● **TASK PROMPT**
Set out the rows below as a numbered list, leaving out any blank lines.

◆ ◆ ◆ ◆ ◆ ◆ ◆

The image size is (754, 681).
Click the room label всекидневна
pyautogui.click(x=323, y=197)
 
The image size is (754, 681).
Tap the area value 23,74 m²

◆ ◆ ◆ ◆ ◆ ◆ ◆

● **FULL OUTPUT**
1. The image size is (754, 681).
2. Click the room label всекидневна
3. pyautogui.click(x=323, y=197)
4. The image size is (754, 681).
5. Tap the area value 23,74 m²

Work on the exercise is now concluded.